4.    Dalam menopang kelancaran perkembangan individual siswa seperti perkembangan kemandirian, percaya diri, citra diri, perkembangan karir dan perkembangan akademik, diperlukan adanya tipe konseling developmental.[7]




















BAB III
PENUTUP

1.        Kesimpulan
Setelah penulis mendeskripsikan tentang rumusan di atas maka penulis dapat menyimpulkan bahwasanya konseling adalah proses pemberian bantuan yang dilakukan oleh ahli kepada seseorang yang disebut klien secara sistematis dan terencana untuk mengatasi masalah-masalah kehidupan klien agar klien dapat menyesuaikan diri terhadap lingkungannya dan dapat membuat suatu keputusan.
Konseling sendiri berkembang di negara Indonesia pada tahun 50-an, kegiatan tersebut pertama kali dibawa oleh Slamet Iman Santoso dari Universitas Indonesia.
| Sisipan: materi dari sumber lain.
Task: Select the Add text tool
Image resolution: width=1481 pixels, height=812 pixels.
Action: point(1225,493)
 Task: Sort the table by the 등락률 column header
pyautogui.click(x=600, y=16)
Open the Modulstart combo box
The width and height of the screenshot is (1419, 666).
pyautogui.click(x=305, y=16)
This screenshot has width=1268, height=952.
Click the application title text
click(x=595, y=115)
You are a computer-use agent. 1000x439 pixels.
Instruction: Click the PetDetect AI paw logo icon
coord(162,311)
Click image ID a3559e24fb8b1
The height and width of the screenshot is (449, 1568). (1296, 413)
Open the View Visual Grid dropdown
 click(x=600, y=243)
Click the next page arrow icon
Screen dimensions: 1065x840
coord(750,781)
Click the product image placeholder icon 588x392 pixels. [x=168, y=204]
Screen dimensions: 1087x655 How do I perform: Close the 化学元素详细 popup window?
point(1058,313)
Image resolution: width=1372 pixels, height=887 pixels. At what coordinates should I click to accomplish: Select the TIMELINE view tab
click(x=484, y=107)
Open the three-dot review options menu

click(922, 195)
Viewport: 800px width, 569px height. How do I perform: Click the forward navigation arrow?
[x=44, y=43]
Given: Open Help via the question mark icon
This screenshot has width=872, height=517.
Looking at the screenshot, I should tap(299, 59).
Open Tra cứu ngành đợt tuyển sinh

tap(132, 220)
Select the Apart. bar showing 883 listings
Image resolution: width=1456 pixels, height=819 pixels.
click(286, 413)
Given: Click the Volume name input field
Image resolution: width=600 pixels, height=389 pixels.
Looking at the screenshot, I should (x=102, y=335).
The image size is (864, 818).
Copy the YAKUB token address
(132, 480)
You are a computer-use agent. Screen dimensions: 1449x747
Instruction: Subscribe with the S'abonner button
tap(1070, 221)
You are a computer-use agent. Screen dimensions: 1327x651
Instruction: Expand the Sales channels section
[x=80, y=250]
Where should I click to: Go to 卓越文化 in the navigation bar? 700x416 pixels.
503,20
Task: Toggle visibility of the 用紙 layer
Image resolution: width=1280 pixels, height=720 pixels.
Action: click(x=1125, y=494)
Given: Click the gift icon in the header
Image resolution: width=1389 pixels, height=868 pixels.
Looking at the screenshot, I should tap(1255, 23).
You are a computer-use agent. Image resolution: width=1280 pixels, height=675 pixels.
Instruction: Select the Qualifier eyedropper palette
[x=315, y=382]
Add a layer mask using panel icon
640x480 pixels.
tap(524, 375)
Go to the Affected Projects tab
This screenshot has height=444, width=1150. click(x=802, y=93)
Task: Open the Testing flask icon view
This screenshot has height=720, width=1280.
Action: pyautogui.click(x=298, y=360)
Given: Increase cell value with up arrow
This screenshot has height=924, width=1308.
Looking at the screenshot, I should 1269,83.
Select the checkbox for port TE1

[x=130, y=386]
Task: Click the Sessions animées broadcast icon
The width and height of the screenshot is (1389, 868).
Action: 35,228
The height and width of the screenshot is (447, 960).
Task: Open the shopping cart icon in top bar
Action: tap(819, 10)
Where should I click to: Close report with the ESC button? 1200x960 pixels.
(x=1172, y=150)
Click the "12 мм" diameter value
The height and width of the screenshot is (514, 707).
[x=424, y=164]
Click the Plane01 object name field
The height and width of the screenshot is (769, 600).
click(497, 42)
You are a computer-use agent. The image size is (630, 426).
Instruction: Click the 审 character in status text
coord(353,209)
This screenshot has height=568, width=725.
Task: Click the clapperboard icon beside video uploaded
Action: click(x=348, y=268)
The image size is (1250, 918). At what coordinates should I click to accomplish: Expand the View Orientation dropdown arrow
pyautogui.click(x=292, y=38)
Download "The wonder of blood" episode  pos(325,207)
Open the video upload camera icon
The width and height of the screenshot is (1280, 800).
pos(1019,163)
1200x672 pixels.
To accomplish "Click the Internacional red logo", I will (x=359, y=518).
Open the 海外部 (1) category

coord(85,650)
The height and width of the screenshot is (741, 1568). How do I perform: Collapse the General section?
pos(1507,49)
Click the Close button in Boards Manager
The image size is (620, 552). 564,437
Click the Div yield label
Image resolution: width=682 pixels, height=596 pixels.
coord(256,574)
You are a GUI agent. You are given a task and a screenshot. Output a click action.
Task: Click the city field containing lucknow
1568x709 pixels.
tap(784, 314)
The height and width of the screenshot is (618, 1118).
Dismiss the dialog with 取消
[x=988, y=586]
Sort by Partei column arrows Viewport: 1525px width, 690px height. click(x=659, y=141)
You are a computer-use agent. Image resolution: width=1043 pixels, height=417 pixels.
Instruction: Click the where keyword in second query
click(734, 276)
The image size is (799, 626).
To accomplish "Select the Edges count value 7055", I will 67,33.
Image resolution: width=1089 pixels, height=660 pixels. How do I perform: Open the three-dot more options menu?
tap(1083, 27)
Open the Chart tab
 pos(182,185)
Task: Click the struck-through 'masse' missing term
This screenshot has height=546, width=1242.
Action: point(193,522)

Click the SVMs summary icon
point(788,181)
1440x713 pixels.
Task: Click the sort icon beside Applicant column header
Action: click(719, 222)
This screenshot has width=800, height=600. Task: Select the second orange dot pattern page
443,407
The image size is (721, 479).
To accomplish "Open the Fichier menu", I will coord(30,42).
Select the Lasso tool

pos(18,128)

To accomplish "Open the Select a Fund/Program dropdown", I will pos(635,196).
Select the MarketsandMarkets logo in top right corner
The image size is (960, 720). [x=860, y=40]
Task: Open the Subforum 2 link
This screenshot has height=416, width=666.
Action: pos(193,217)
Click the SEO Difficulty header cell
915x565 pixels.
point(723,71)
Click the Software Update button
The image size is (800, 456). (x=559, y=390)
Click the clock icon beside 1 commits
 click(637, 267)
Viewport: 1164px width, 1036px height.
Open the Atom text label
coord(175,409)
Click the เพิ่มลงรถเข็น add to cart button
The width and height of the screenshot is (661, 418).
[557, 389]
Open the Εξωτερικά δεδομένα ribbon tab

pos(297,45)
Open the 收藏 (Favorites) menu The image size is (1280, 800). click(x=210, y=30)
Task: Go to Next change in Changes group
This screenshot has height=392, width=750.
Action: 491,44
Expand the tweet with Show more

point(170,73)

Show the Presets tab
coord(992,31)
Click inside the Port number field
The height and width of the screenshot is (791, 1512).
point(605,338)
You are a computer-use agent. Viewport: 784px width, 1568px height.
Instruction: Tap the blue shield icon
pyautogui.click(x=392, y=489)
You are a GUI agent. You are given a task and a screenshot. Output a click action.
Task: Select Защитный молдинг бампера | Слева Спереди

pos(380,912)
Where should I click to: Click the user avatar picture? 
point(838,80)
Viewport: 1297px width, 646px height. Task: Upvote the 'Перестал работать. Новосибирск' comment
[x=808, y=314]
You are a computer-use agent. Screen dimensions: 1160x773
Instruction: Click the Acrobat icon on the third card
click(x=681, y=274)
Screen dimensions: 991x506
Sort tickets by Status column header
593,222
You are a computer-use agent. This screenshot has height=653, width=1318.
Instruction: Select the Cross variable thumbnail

Pada dasarnya konseling di Indonesia berkembang di kalangan sekolah menengah pada tahun 60-an, lalu selanjutnya berkembang ke kalangan rehabilitasi sosial, lembaga sosial dan industri. Saat ini bimbingan dan konseling masih dikenal baru, namun kegiatan tersebut akan terus berkembang karena masyarakat di Indonesia membutuhkannya.
Di Indonesia konseling cukup berkembang pesat, faktor-faktor yang mendukung perkembangan konseling di Indonesia itu sendiri yaitu pada diri individu dan pada kondisi luar individu.

2.        Saran
Kepada konselor diharapkan mengetahui tentang sejarah perkembangan konseling di Indonesia karena untuk referensi dalam menjalankan kegiatan konseling.


[1] Dr, Namora Lumongga Lubis, M,Sc., Memahami Dasar-Dasar Konseling dalam Teori dan Praktek, (Jakarta, Kencana 2011), hlm 3.
[2] Farid Mashudi, Psikologi Konseling, (yogjakarta, IRCiSoD, 2013), hlm 25.
[3] Dr, Namora Lumongga Lubis, M,sc., op. cit, hlm 8.
[4] Afifuddin, Bimbingan dan Konseling, (Bandung: Pustaka Setia, 2012) hlm 30
[5] Bimo Walgito, Bimbingan dan Penyuluhan di sekolah, (Yogyakarta, Andi Offset, 1993), hlm 11.
[6] Andi Mappiare AT, Pengantar Konseling Dan Psikoterapi, (Jakarta: Rajawali Pers, 2011), hlm 10.
[7] Andi Mappiare AT, Pengantar Konseling dan Psikoterapi,  (Jakarta: Rajawali Pers, 2011), hlm 11.